Plötzlich hörte ich Stimmen, ich drückte mich in eine Nische.
„Wir könnten ihn Djoser zukommen lassen, gegen viel Geld, versteht sich.“
„Nein, der Junge ist zu klug, zu gefährlich.“
Das war die Stimme des Priesters, ich zuckte zusammen und spähte vorsichtig um die Ecke. Zwei Männer hoben eine Steinplatte an und verschwanden. Ich trat an den Stein heran und starrte in ein Loch. Allein konnte ich die Platte nicht von der Stelle rücken, um die Täter einzusperren. Ich hatte Imhotep gefunden, aber umsonst! Nicht einmal mit ihm reden konnte ich.
Ich schlich mich davon, bevor der Priester und sein Gehilfe wieder aus der Tiefe auftauchten. Was sollte ich noch im alten Ägypten, ich sehnte mich nach Hause zurück. Aber wie? Wahrscheinlich würde ich die Karlsruher Pyramide nie wiedersehen und im alten Ägypten verschimmeln.
Ein letztes Mal wollte ich mit Pharao Djoser sprechen.
Der Pharao funkelte mich böse an. „Schon wieder beschuldigst du ihn. Lass das sein! Der Priester ist ein ehrenwerter Mann, den ich nicht für irgendeinen Jungen verrate.“
„Aber diesmal kann ich es beweisen!“, schrie ich und beschrieb ihm Imhoteps Aufenthaltsort genau.
„Was erlaubst du dir für einen Tonfall. Hinaus!“
Ich schwankte, mir wurde schwarz vor Augen, ich fiel und schlug auf dem Boden auf.
„Agathe!“, hörte ich eine besorgte Stimme, „lebst du noch?“
Jemand beugte sich über mich und streichelte meine Stirn.
Ich öffnete die Augen und blickte in Laras sorgenzerfurchtes Gesicht. Der Himmel leuchtete rot, aber kein Mond war zu sehen.
„Ich, ich“, stotterte sie, „hätte schwören können, dass niemand hier war, als ich kam. Natürlich war es wegen der Mondfinsternis dunkel, aber trotzdem. Hier war niemand! Und plötzlich lagst du da, wie tot.“ Sie zitterte. „Nie wieder lache ich über deine Furcht vor der Dunkelheit. Ich hatte zuhause plötzlich solche Angst um dich und bin hergerast.“
Ich schlang meine Arme um sie, dann fuhren wir beide nach Hause.

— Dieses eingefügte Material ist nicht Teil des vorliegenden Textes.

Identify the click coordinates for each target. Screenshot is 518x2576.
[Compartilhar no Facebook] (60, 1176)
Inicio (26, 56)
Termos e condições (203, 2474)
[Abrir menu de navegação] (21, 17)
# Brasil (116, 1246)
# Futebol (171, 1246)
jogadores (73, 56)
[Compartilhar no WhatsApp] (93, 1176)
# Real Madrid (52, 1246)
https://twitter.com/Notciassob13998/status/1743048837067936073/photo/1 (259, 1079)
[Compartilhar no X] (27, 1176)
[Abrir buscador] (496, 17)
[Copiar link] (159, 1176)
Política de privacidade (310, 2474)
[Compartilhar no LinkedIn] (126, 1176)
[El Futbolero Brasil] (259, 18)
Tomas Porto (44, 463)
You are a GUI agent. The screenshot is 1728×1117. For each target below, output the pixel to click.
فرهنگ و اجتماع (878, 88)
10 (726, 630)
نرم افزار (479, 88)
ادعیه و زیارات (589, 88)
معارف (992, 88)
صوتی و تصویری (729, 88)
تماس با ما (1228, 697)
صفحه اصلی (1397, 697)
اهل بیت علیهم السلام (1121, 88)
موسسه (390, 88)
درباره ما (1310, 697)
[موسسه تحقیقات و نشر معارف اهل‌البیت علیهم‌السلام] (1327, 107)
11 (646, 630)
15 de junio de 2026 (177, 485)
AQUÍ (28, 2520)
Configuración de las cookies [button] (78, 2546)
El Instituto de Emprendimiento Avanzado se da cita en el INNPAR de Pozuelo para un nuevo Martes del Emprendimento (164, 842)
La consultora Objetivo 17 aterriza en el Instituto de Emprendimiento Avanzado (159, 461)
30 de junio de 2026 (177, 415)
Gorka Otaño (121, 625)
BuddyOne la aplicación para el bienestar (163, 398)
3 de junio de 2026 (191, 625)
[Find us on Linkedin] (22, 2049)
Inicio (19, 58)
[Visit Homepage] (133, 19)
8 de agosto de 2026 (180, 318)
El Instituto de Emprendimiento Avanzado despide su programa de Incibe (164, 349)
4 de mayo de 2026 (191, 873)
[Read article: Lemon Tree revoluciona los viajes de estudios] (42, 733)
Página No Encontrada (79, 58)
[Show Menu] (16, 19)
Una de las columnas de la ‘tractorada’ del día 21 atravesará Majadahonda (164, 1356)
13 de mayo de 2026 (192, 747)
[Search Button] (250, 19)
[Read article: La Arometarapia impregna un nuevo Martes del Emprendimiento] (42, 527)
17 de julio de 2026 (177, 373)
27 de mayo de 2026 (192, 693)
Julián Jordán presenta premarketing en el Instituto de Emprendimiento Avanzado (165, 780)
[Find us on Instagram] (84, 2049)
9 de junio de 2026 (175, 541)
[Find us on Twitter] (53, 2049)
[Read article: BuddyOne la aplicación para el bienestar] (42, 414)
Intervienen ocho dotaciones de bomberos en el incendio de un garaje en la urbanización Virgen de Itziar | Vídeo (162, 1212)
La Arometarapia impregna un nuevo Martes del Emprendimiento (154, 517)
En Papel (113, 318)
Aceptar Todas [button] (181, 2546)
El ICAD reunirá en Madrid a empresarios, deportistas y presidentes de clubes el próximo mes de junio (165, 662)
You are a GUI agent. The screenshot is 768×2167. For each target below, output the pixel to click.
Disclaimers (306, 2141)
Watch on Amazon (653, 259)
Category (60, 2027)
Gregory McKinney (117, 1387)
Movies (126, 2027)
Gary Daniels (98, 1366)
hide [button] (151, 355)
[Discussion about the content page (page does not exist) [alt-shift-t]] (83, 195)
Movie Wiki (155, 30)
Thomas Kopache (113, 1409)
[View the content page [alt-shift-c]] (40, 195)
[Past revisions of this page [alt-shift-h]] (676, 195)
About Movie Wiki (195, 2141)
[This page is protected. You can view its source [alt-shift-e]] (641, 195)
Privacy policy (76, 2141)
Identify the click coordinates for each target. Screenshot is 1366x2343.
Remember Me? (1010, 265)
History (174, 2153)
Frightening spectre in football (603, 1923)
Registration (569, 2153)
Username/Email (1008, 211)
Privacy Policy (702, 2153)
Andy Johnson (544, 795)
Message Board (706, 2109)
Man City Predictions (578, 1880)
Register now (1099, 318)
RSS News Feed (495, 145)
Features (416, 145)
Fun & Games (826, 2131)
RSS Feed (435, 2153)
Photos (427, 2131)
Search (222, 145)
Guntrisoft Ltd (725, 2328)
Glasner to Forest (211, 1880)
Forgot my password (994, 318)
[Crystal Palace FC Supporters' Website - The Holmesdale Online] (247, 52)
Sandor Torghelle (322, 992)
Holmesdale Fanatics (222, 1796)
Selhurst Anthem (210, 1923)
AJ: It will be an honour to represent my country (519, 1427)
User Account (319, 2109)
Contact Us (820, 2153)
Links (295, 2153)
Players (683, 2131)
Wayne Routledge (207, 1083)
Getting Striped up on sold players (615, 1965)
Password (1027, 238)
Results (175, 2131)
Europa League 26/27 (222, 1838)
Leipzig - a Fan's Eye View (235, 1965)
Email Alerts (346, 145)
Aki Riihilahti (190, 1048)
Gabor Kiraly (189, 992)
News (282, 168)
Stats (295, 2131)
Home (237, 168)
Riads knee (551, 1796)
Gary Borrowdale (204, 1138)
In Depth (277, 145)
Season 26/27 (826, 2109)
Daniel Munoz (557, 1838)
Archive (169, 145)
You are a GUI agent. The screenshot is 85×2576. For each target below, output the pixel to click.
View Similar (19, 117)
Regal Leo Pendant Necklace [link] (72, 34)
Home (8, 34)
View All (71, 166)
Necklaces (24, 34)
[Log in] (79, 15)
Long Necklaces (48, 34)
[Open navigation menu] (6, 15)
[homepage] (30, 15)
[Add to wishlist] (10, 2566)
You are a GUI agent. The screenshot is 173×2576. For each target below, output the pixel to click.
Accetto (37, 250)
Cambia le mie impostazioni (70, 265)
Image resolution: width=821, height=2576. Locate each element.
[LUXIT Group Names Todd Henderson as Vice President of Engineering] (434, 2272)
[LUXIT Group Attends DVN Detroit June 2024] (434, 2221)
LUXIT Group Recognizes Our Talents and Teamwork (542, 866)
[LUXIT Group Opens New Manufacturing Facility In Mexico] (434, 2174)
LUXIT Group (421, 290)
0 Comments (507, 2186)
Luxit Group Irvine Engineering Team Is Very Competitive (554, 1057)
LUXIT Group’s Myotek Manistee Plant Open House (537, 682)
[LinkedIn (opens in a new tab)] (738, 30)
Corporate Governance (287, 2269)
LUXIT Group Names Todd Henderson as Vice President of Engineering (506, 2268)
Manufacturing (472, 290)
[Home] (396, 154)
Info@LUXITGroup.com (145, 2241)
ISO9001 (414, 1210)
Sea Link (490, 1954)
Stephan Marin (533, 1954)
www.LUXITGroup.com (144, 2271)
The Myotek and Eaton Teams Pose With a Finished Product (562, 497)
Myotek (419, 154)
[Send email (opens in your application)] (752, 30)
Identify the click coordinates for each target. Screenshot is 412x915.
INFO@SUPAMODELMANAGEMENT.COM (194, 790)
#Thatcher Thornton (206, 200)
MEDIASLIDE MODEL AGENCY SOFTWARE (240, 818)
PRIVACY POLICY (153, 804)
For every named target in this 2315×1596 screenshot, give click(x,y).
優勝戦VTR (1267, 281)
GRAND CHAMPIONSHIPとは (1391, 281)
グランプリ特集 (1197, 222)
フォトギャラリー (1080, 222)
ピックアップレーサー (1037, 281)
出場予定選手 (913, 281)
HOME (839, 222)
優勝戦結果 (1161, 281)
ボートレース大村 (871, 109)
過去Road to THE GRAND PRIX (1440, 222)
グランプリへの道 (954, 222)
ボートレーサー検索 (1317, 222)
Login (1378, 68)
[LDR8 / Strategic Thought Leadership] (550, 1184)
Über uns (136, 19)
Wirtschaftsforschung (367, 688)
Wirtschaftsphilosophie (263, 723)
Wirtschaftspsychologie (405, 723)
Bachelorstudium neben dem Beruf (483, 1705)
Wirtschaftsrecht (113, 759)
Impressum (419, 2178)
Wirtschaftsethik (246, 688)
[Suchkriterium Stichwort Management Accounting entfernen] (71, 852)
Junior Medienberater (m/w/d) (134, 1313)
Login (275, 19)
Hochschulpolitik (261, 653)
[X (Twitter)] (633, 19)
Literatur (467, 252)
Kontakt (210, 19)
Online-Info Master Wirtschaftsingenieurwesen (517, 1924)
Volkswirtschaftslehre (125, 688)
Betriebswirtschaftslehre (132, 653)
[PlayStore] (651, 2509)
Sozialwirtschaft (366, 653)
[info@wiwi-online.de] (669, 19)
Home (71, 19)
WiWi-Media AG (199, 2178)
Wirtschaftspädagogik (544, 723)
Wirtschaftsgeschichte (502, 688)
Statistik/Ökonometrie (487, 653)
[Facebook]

Erst als ich mich auszog, fiel mein Blick auf meine Füße: Ich trug Schilfsandalen. Ich mochte ja Jugendalzheimer haben, aber dass ich nachts mit solchen Schuhen losgezogen war, war mehr als unwahrscheinlich. Ich holte mein Geschichtsbuch und schlug das Kapitel über das alte Ägypten auf. Die Sakkarapyramide und der Steinpalast waren noch drin. Ich grinste und sinnierte, Djoser hat mich wahrscheinlich für eine Göttin gehalten, so plötzlich, wie ich mich in Luft aufgelöst habe und Imhotep sofort gesucht und gefunden. Wer weiß, vielleicht ist der Erfinder später ja meinetwegen zum Gott ernannt worden.
Glauben würde mir das alles niemand, deshalb beschloss ich, Schriftstellerin zu werden. Agathe war dafür gar kein übler Name und wenn er mir nicht mehr passte, konnte ich einfach ein Pseudonym annehmen.